Three things are coming together that mean it is attracting attention:
It is rapidly replacing other versions of the virus
It has mutations that affect part of the virus likely to be important
Some of those mutations have already been shown in the lab to increase the ability of the virus to infect cells
All of these come together to build a case for a virus that can spread more easily.
However, we do not have absolute certainty. New strains can become more common simply by being in the right place at the right time – such as London, which had only tier two restrictions until recently.
But already the justification for tier four restrictions is in part to reduce the spread of the variant.

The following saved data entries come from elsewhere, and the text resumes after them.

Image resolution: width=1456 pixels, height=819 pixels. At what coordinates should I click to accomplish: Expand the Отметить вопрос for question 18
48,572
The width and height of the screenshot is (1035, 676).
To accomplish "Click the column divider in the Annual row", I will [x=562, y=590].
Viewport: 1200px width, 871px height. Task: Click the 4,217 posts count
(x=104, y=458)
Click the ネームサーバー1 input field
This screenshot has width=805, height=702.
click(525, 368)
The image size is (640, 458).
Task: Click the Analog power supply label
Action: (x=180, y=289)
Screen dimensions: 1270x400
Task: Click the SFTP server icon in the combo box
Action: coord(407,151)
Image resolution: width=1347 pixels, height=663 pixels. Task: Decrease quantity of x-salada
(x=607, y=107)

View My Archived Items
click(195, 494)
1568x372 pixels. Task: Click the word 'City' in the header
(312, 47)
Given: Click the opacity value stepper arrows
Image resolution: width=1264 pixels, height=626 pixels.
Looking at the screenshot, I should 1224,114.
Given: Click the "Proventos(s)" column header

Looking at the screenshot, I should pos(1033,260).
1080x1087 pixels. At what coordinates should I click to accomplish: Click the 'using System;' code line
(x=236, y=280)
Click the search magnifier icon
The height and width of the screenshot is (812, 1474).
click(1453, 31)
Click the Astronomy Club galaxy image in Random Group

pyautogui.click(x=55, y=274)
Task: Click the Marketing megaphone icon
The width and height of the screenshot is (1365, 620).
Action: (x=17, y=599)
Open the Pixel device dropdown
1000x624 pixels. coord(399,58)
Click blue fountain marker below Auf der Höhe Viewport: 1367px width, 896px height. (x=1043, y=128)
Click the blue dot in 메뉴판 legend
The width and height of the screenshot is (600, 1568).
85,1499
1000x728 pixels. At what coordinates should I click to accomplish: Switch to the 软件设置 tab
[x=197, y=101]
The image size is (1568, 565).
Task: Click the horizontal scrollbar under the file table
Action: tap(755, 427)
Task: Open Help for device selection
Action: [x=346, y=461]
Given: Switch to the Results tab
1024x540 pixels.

The variant was first detected in September. In November around a quarter of cases in London were the new variant. This reached nearly two-thirds of cases in mid-December.
The virus that was first detected in Wuhan, China, is not the same one you will find in most corners of the world.
The D614G mutation emerged in Europe in February and became the globally dominant form of the virus.
Another, called A222V, spread across Europe and was linked to people’s summer holidays in Spain.
An initial analysis of the new variant has been published and identifies 17 potentially important alterations.
There have been changes to the spike protein – this is the key the virus uses to unlock the doorway to our body’s cells.
One mutation called N501Y alters the most important part of the spike, known as the “receptor-binding domain”.
This is where the spike makes first contact with the surface of our body’s cells. Any changes that make it easier for the virus to get inside are likely to give it an edge.
The other mutation – a H69/V70 deletion, in which a small part of the spike is removed – has emerged several times before, including famously in infected mink.
Work by Prof Ravi Gupta at the University of Cambridge has suggested this mutation increases infectivity two-fold in lab experiments.
Studies by the same group suggest the deletion makes antibodies from the blood of survivors less effective at attacking the virus.
The variant is unusually highly mutated.
The most likely explanation is the variant has emerged in a patient with a weakened immune system that was unable to beat the virus.
Instead their body became a breeding ground for the virus to mutate.
There is no evidence to suggest that the infection is more deadly, although this will need to be monitored.
However, just increasing transmission would be enough to cause problems for hospitals.
If the new variant means more people are infected more quickly, that would in turn lead to more people needing hospital treatment.
It appears that all three leading vaccines develop an immune response against the existing spike, which is why the question comes up.
Vaccines train the immune system to attack several different parts of the virus, so even though part of the spike has mutated, the vaccines should still work.
Vaccine escape happens when the virus changes so it dodges the full effect of the vaccine and continues to infect people.
This may be the most concerning element of what is happening with the virus.
This variant is just the latest to show the virus is continuing to adapt as it infects more and more of us.